その後、2022年にはロックダウンで工場が閉鎖されるなど中国依存度の高さが問題となり、アップルはインドへの分散を進めています。2024年にインド製のiPhoneは全体の15%程度に達したと報じられていますが、まだ85%は中国に依存していることがうかがえます。
今回の対中関税を避けるため、インドなどの生産体制を強化することが予想されるものの、それはトランプ政権が求める方向性とはいえません。「米国で生産するほうが安い」とアップルが思えるようになるまで、関税をかけ続けていく可能性も考えられます。
米国時間で5月1日にはアップルの決算発表が予定されています。ここで何が語られるのか、これまでにない注目を集めそうです。
特定の国だけ値上げすることの難しさ
こうした関税は、中国などで生産されたiPhoneを米国に輸入する際、アップルが支払うことになります。これを米国での販売価格に上乗せすることはできるのでしょうか。
製品を値上げすると販売台数が減ることが予想されるのはもちろん、トランプ政権から値上げをしないよう圧力がかかる可能性もあります。地域間で価格差が生じることで「転売ヤー」が活躍する機会にもなるでしょう。

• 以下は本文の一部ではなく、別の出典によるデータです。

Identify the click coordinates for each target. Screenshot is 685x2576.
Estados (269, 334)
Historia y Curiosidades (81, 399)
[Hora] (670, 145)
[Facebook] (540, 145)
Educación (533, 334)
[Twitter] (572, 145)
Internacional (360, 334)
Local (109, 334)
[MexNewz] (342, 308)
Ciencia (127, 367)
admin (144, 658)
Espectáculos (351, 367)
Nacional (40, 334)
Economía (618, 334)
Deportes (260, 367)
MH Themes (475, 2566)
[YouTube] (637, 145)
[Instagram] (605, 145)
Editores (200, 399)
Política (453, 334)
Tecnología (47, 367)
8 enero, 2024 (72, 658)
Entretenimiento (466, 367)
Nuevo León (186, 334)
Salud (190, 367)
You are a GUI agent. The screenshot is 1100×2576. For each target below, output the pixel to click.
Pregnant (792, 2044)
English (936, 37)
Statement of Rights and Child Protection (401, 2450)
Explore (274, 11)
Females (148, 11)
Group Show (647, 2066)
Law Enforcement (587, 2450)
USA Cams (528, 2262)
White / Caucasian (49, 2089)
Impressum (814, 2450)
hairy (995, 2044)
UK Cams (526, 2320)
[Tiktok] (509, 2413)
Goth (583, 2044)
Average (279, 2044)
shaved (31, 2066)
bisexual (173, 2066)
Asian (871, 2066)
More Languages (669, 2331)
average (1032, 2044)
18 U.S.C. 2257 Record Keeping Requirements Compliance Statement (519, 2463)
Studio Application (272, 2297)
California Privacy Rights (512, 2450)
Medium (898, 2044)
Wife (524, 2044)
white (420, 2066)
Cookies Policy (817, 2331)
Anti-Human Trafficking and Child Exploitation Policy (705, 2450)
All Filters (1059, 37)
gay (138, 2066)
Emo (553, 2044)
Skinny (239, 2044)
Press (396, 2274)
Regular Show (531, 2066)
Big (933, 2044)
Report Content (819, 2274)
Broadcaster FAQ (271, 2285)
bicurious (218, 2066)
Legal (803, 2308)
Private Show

その対策として製品に地理的な制限を加える手法はあり、Androidスマホでは現地でSIMカードを入れる必要がある「リージョンロック」を導入した端末があります。Nintendo Switch 2では「日本語・国内専用」モデルが登場しました。
一方、世界各国で少しずつ値上げをすればそうした問題は起きないものの、米国以外のメーカーとの価格競争では不利になります。また、海外の消費者にとっては米国の関税を負担させられることになり、反発が予想されるのも難しいところです。